Pada saat itu, Alvero mengaku sama sekali tidak mengetahui sedikit pun tentang Islam.

Perihal awal mula dirinya mengenal dan tertarik dengan Islam, Alvero mengisahkan jika ia memiliki seorang tetangga Muslim keturunan Aljazair. Orang Muslim tersebut kerap menyapa Alvero dengan ramah.

“Hingga suatu hari, ia berkata kepada saya, bahwa kita semua adalah anak-anak Adam dan Hawa. Meski demikian, kenapa kita saling berperang dan membenci? Seharusnya kita dapat hidup bersama-sama, sebab pada akhirnya, kita ini adalah satu keturunan dari bapak yang satu, dan kita pun satu rumpun dari Ibrahim, Ismail, dan Israil (Ya’qub).”

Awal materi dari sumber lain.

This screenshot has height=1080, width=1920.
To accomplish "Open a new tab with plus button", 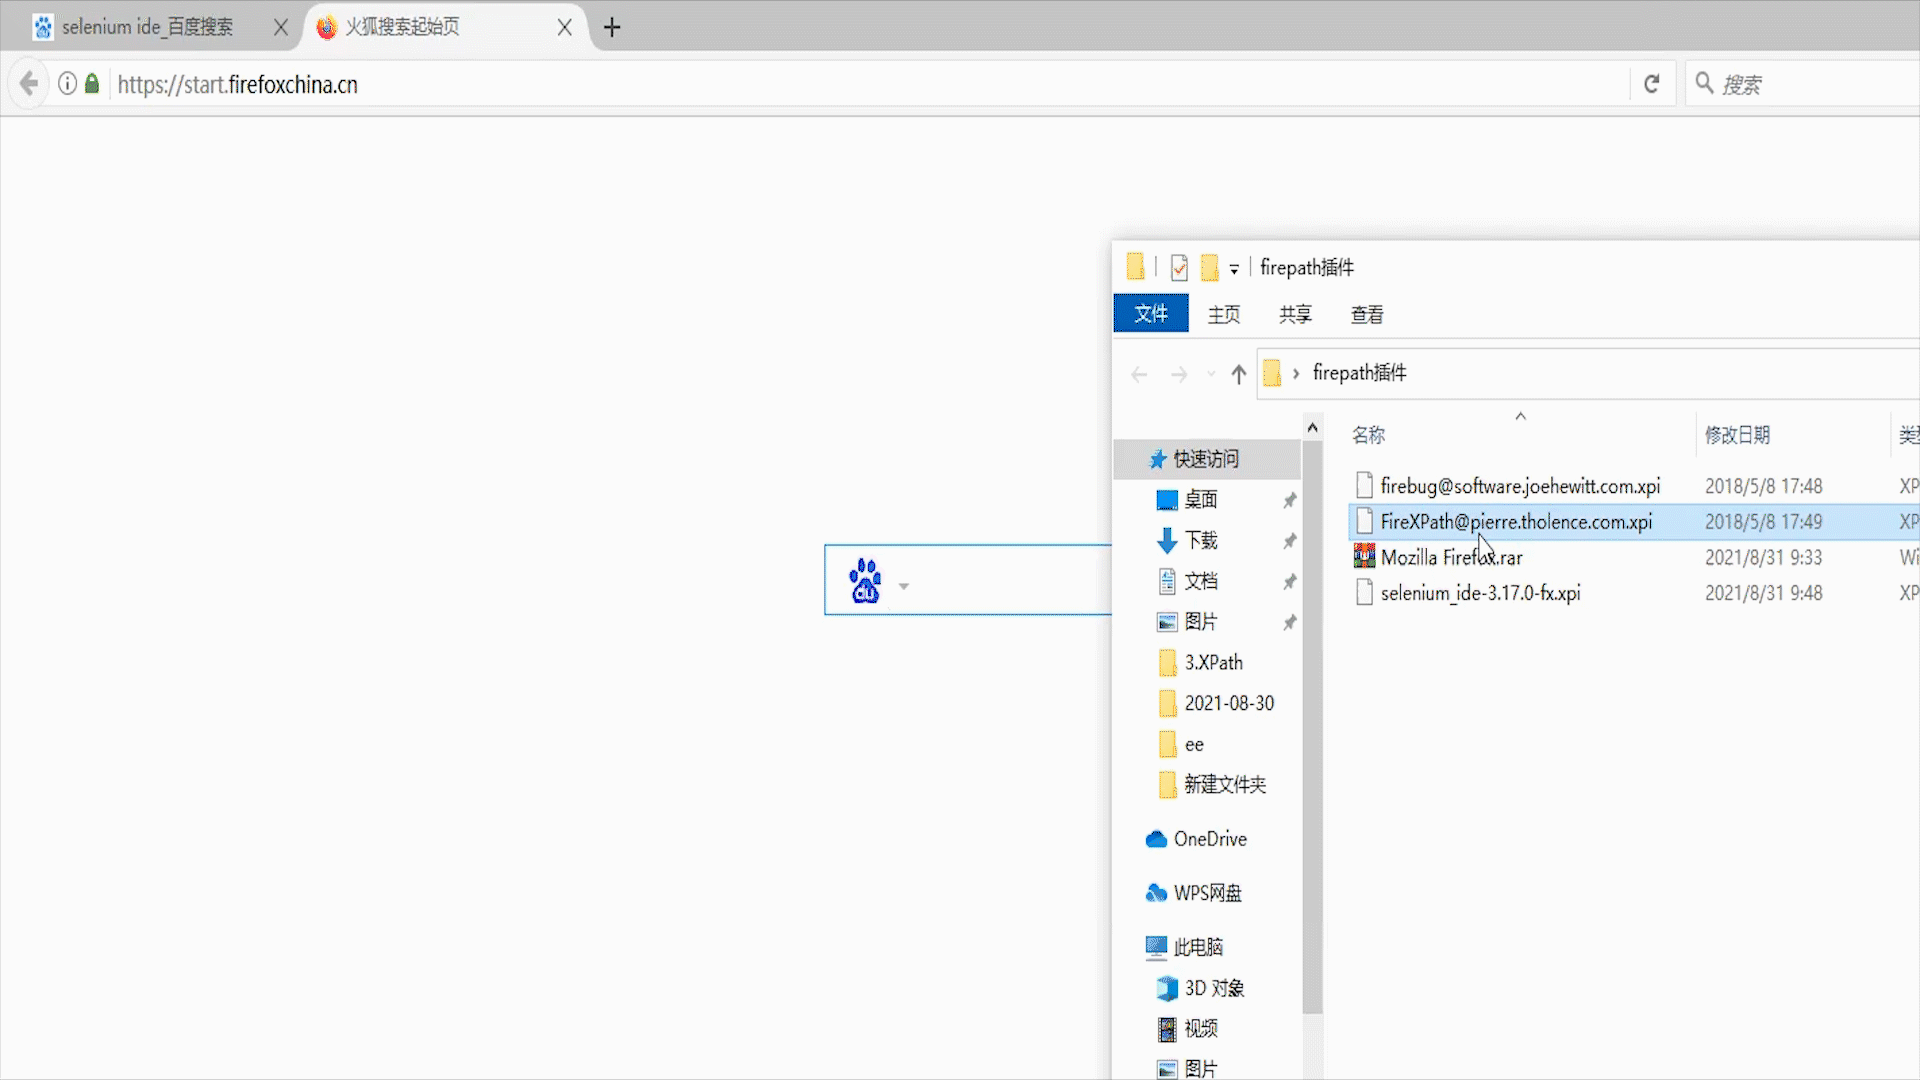I will [612, 27].
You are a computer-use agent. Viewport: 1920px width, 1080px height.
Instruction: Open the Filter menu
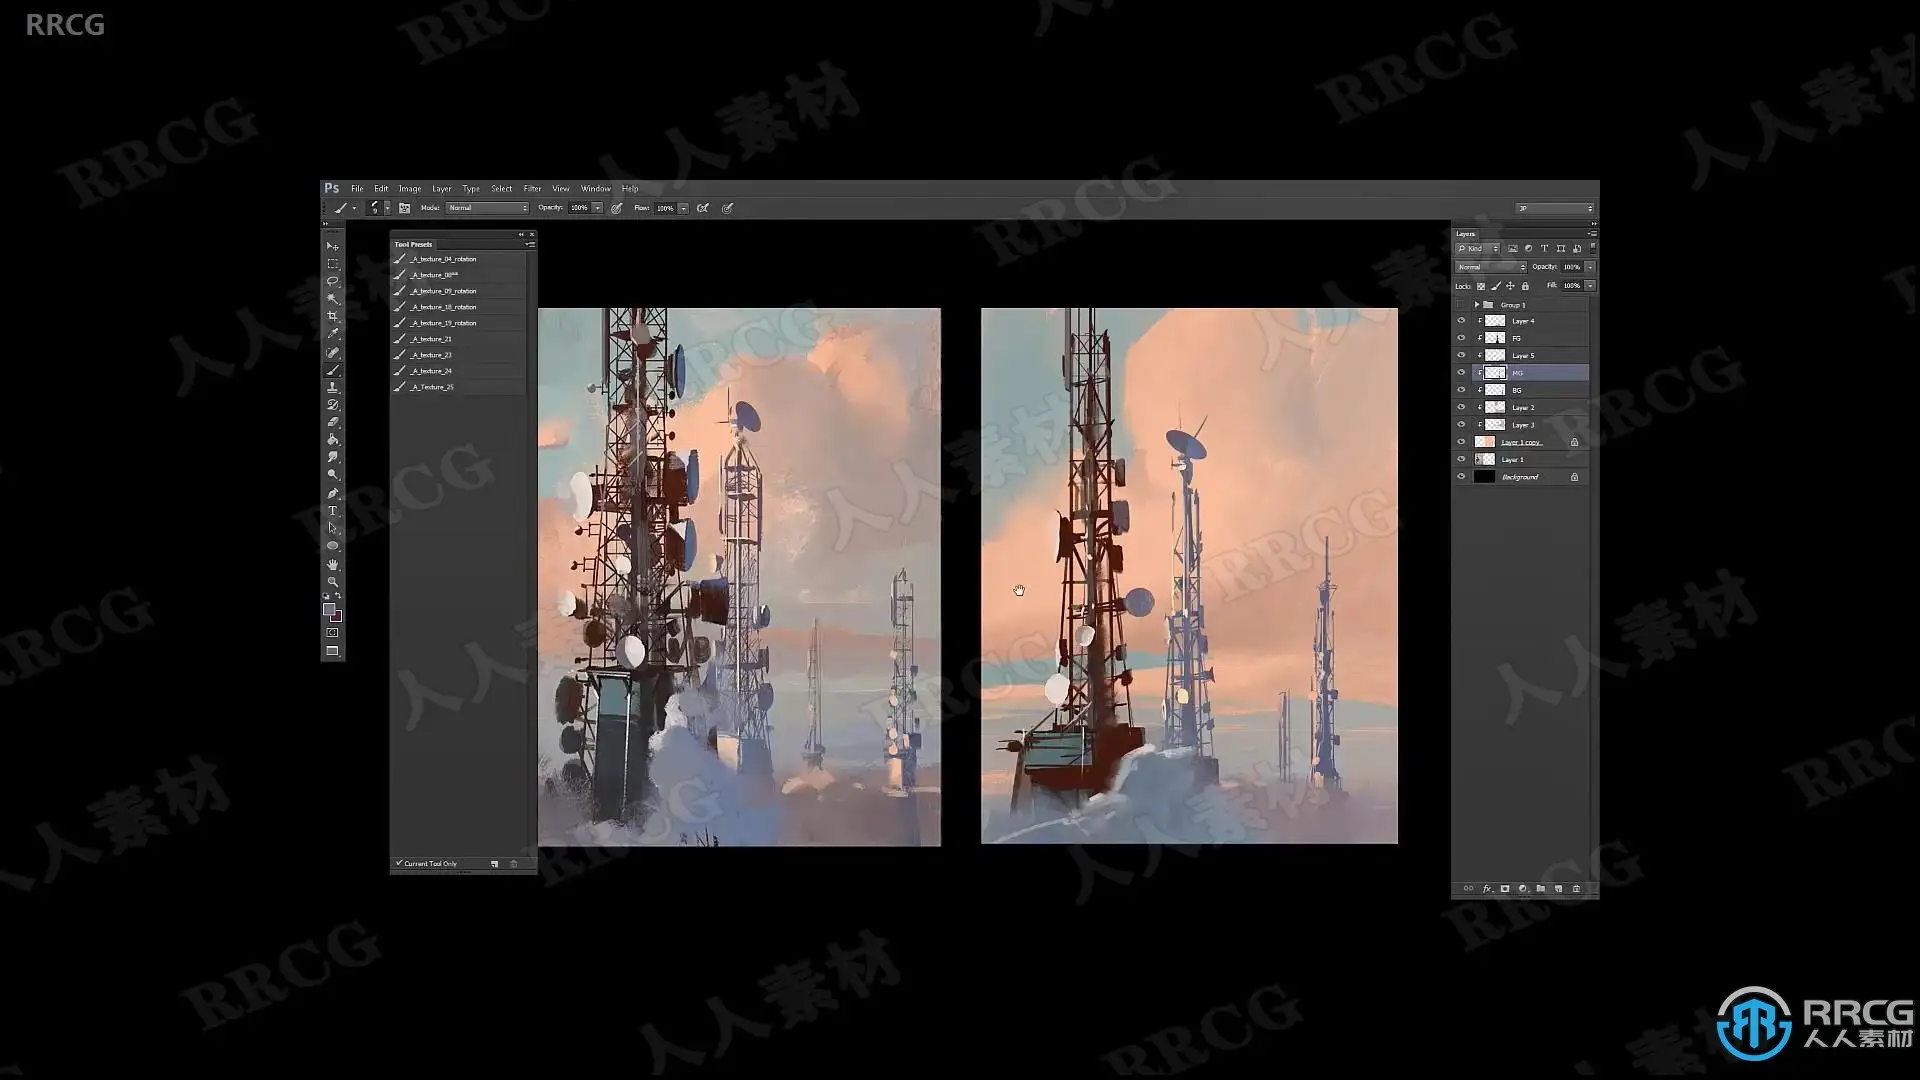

Dari pertemuan tersebut, Alvero merasa heran jika ada seorang Arab yang mengetahui tentang Adam, Hawa, Ibrahim, Ismail, Ya’qub, dan juga sejarah nabi-nabi. Dalam pandangan saya, orang-orang Arab itu adlah orang-orang sederhana yang tidak tahu menahi hal-hal tersebut.

Selang beberapa hari kemudian, Alvero pun semakin penasaran dengan dunia Arab, begitu juga dengan agama mereka, Islam. Ia pun memutuskan pergi ke Perpustakaan Valencia, lalu membaca Al-Quran terjemahan bahasa Spanyol dan juga buku-buku keislaman lainnya.

“Setelah sekian lama saya mengkaji Al-Quran dan keislaman, saya pun meyakini jika kitab suci tersebut adalah benar-benar wayu Allah, dan Islam adalah agama pungkasan yang diturunkan Allah. Dan tak lama setelah itulah, saya meyakinkan diri atas pilihan saya untuk memeluk Islam.”

Demikianlah, Allah menghendaki untuk memberikan cahaya petunjuknya kepada siapapun orang yang Ia kehendaki.